**Your goal**. Required from the data below: the exact lines starting at the line containing "At what coordinates" and ending at the line containing "The height and", with both ends kept and all pictures dropped.

**Source data**.
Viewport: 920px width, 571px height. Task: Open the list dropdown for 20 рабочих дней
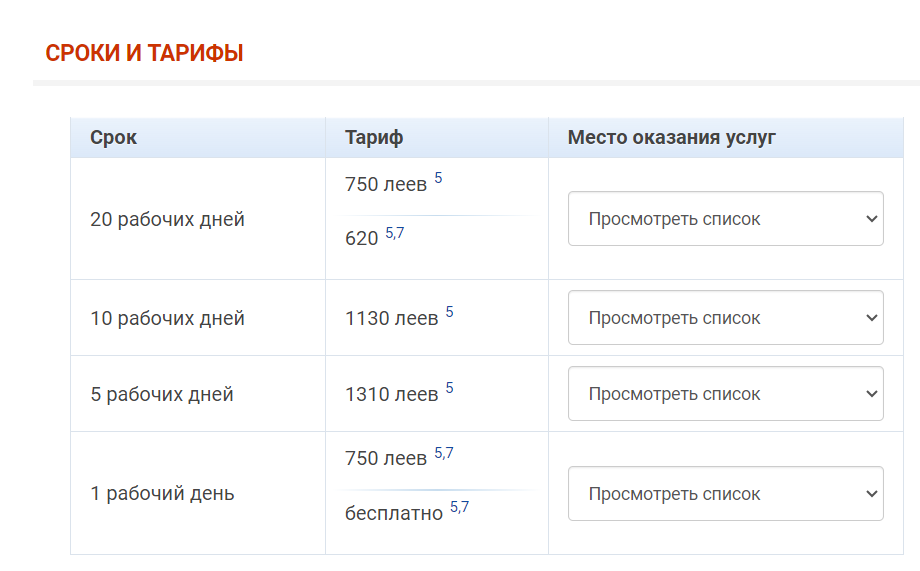[725, 218]
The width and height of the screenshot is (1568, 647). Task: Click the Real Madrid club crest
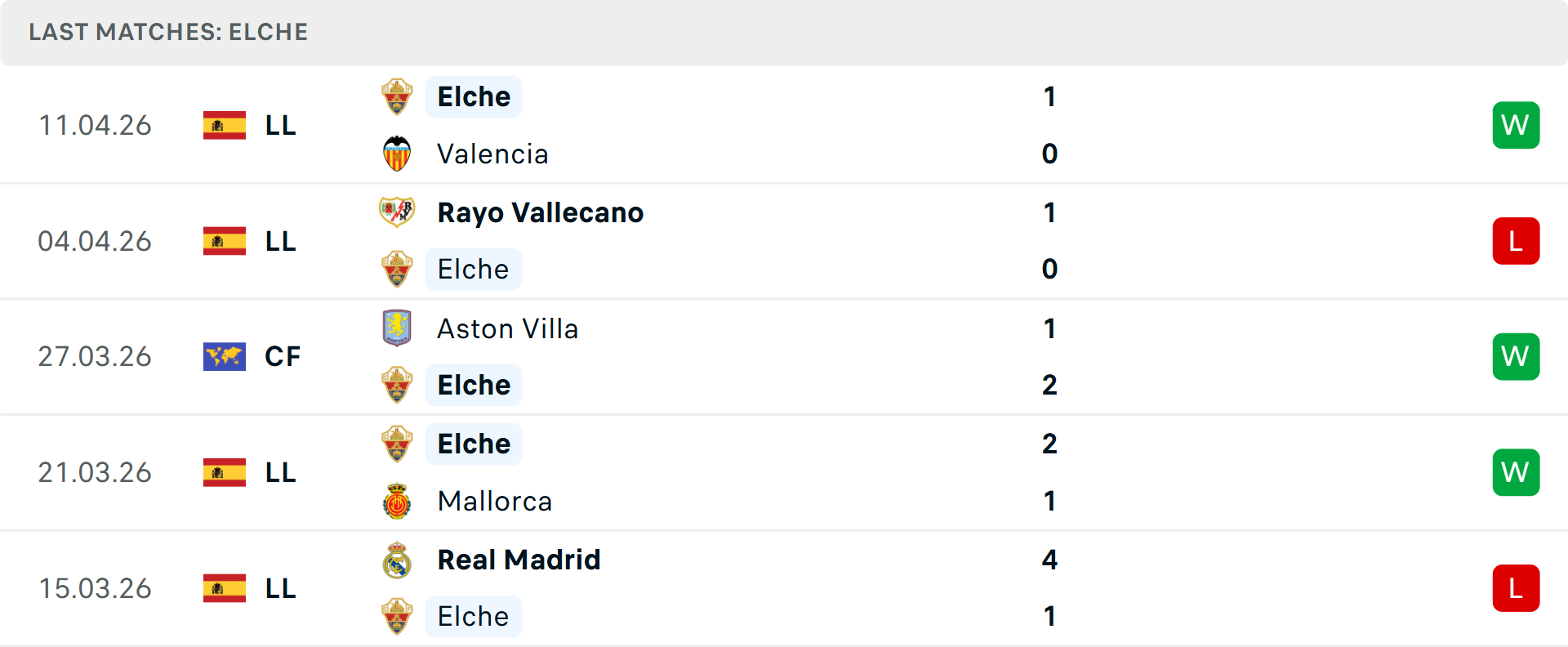(x=397, y=560)
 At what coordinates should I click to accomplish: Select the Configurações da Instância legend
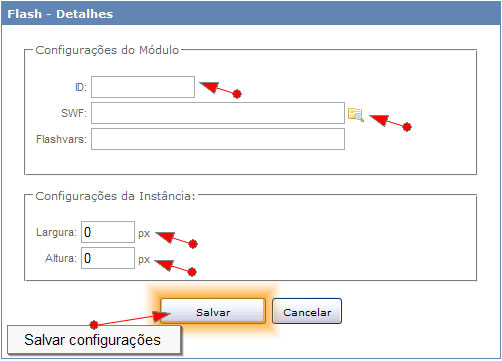pos(115,196)
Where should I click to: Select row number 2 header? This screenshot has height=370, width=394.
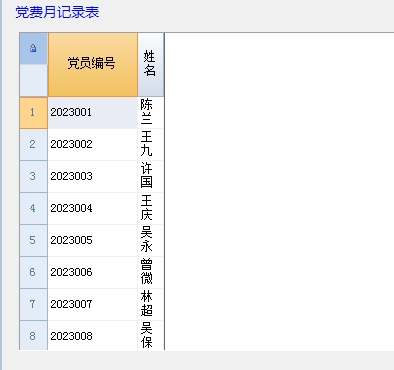(33, 145)
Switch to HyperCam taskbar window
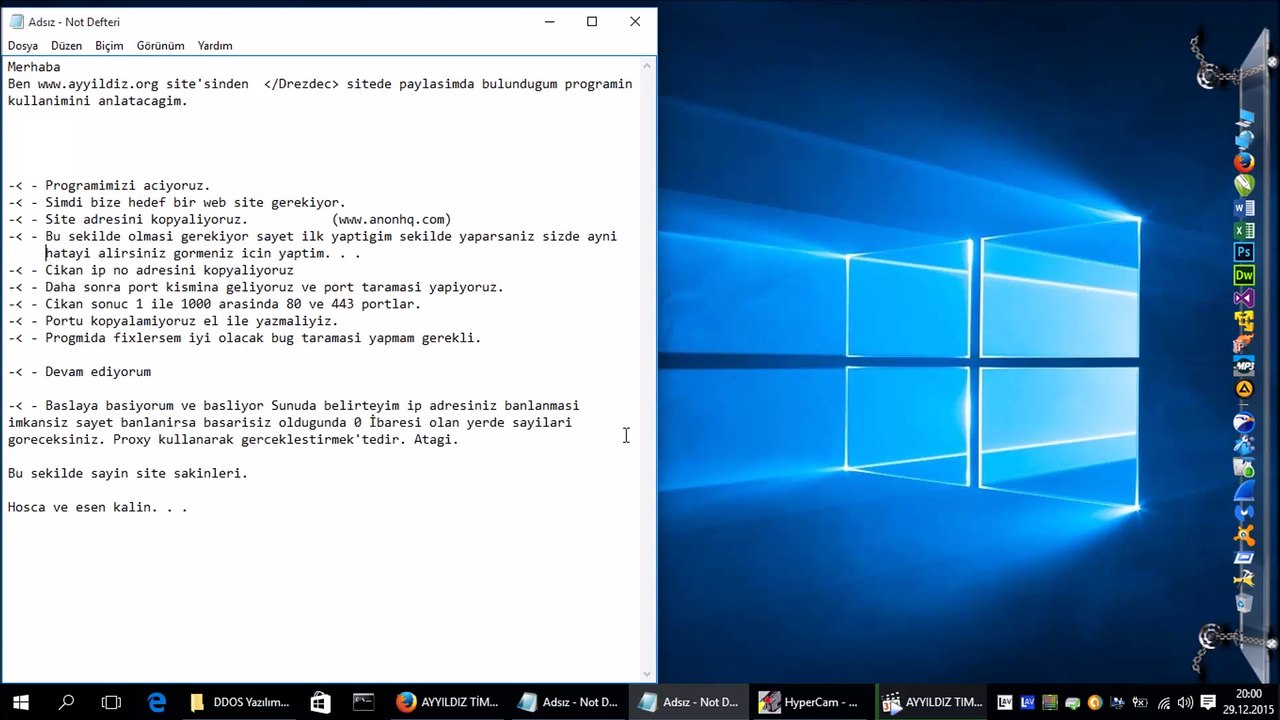 click(x=808, y=702)
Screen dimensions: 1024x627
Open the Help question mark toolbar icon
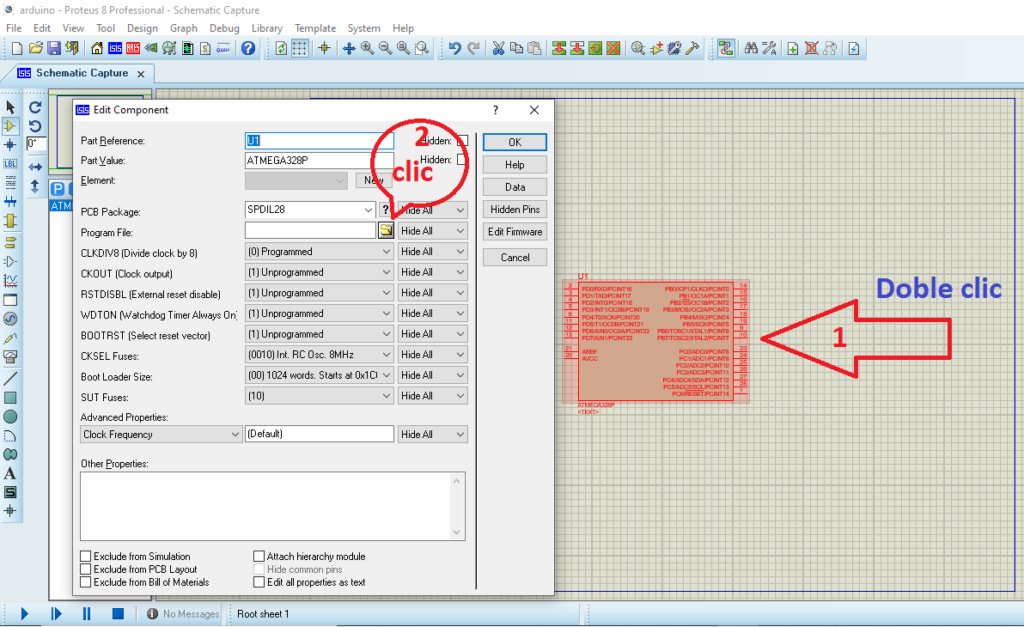[x=248, y=48]
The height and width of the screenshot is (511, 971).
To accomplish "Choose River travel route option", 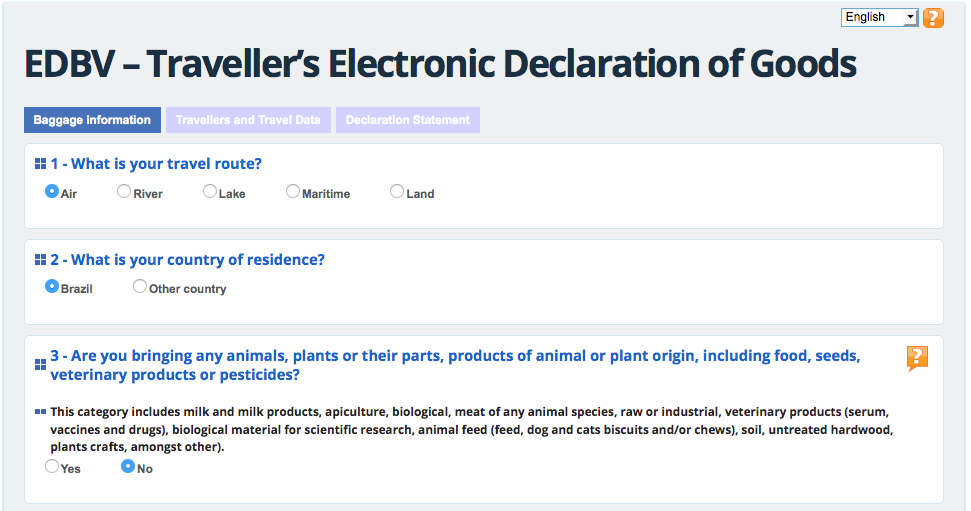I will [x=124, y=191].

**Response for this exercise**.
 At what coordinates should I click to accomplish: Select the Configurações da Instância legend
pos(115,196)
Where should I click to: Select row number 2 header? This screenshot has height=370, width=394.
(33, 145)
Switch to HyperCam taskbar window
 click(x=808, y=702)
Screen dimensions: 1024x627
Open the Help question mark toolbar icon
[x=248, y=48]
The height and width of the screenshot is (511, 971).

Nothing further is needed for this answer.